The Southwest Zen Garden & Tequila Bar is an experimental art installation and performance by artist John Robert Craft. The installation is a serious but playful exploration of an idea about Japanese Zen practice re-imagined in the Southwestern United States. The artist has had a long interest in Japanese culture and Zen Buddhism. His interest runs along the paths of philosophy and culture rather than a religious inquiry. As a cattleman and cowboy, he has long believed that working ranch cowboys are the American Samurai: cowboys preform taxing physical feats in a way that appears easy. This ease of motion can only happen when long practice allows the subconscious to take over and perform astoundingly complex calculations that enable a perfection of timing to execute impossible seeming physical feats to occur. 

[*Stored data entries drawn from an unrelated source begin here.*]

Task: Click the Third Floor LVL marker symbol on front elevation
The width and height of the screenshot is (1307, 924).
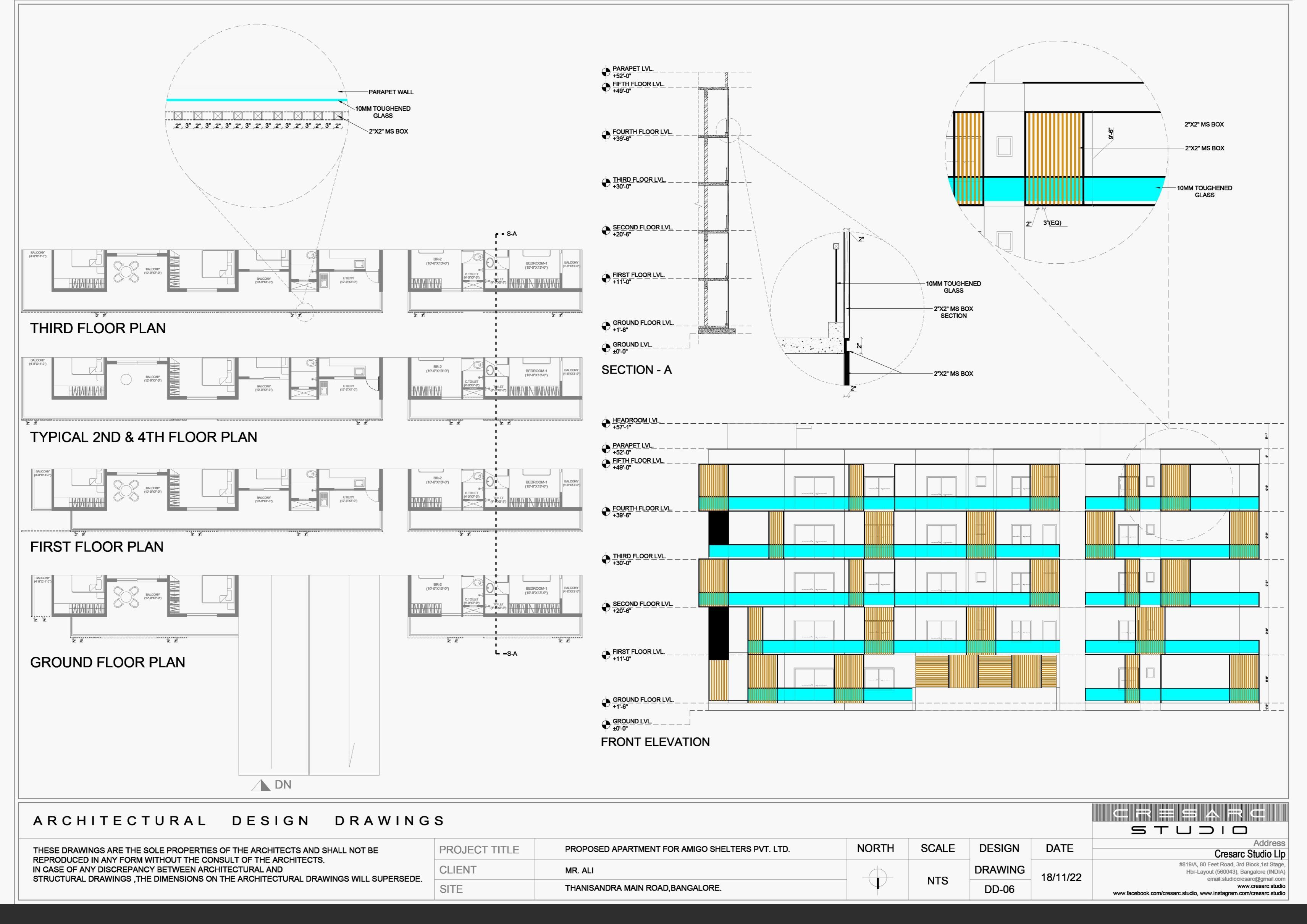Action: pyautogui.click(x=606, y=559)
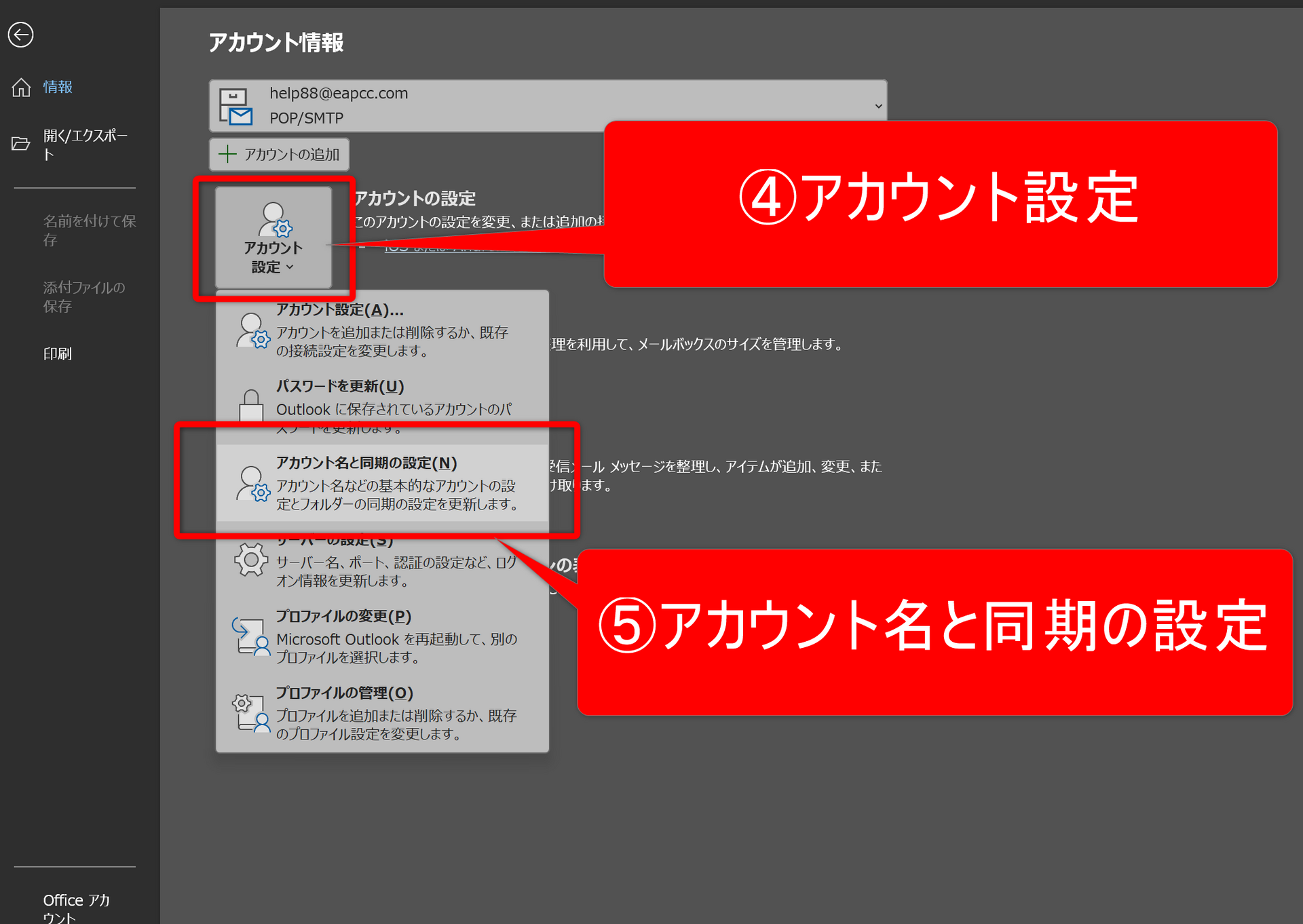Click the profile gear icon for プロファイルの管理
1303x924 pixels.
coord(251,712)
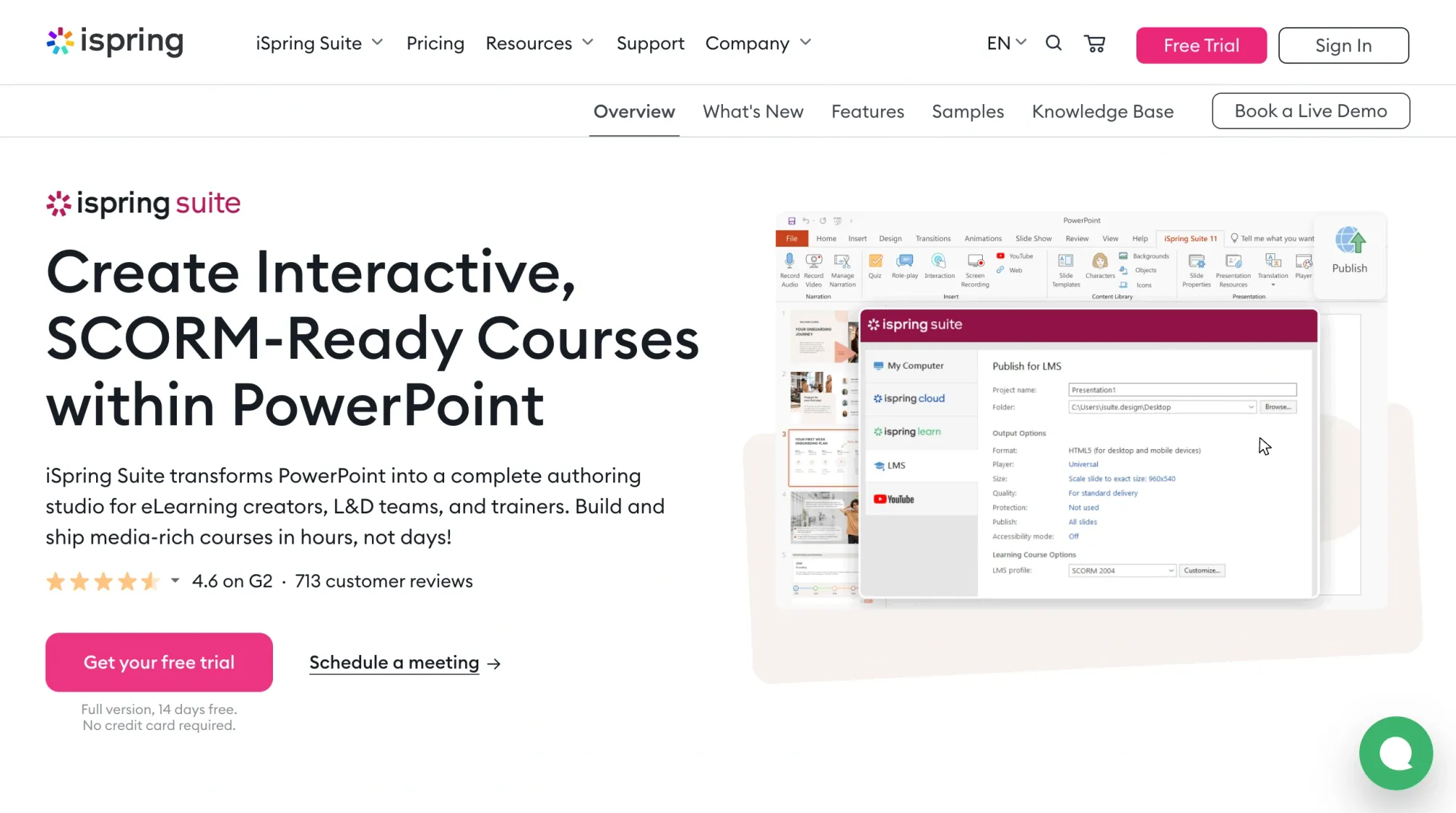Switch to the iSpring Suite 11 ribbon tab

click(1190, 239)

As an artist Craft employs the use of repeated forms to create cast iron objects. The making of these forms are done in sessions of meditative, repetitive motion, acts that are at once mindless and mindful. The work is mundane but attention must be present at all times to be aware of the whole, so that the end result is a complete piece of work and appears intentional not happenstance.

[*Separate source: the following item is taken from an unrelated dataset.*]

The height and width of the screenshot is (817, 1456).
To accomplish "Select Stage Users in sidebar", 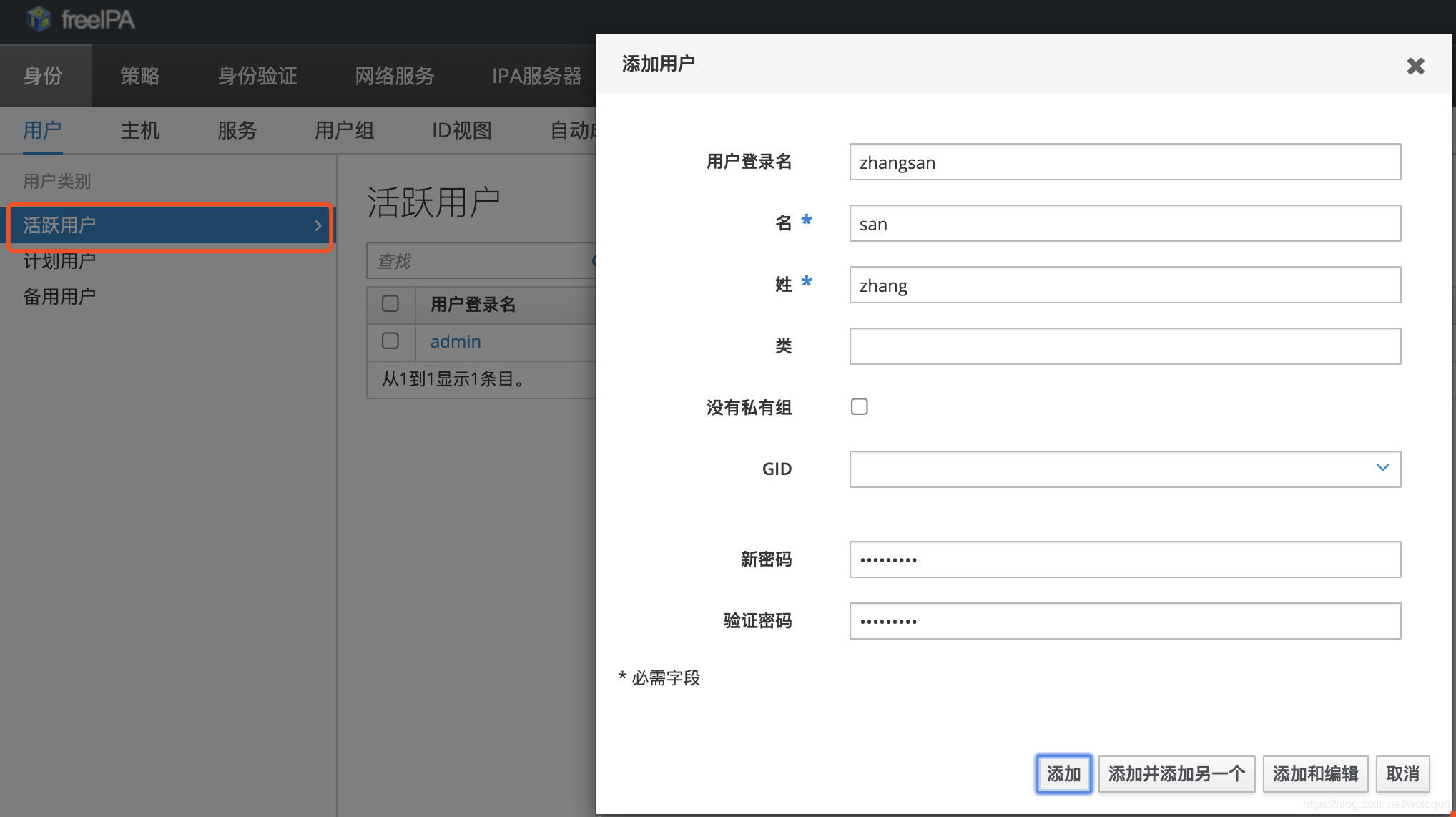I will [x=59, y=261].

Eric Simpson approached Craft to invite him to show his work in Eric’s studio in the CASP artist’s residency gallery in 2017. After a number of discussions between the two, Craft arrived with the concept of creating a southwest flavored Zen Garden where tequila would be served in the artist’s idea of a Japanese Tea Ceremony translated to the geography of the southwestern U.S. and interpreted by a cowboy who has heard of but never participated in a tea ceremony, or ever visited a Zen Garden.

While Craft and Simpson were discussing ideas another project came their way: EXTRACTION a multi-venue multi-artist project started by legendary letterpress book maker, Peter Koch from Montana by way of Berkley California. Koch alarmed by and outraged at the compliancy of the public in the face of environmental degradation, made a call to artists to pick an issue and rise up in unity to shake people into action. Because Craft and Simpson are mutually rooted to the land through their agricultural backgrounds, Simpson cotton farming, Craft cattle ranching, they quickly agreed to work on a project addressing the depletion of the Oglala Aquifer that lies below both of their family’s lands.

The origin of the Japanese Zen Gardens was to emulate water, which was and still is believed to have calming effects on the viewer. The earliest Japanese gardens are believed to date back prior to 800 C.E. By creating a light hearted Zen Garden, Craft will, through talks with visitors raise an awareness of water use and its importance to life on top of the Oglala, and encourage them to write one Haiku poem using the word water. These will be collected and later used as part of another water use related project. Water is constantly on Craft’s mind because the animals he cares for, that provide his livelihood, can go three weeks without food, but only five days without water, so the most important task in his daily work is to ensure that his cattle have water.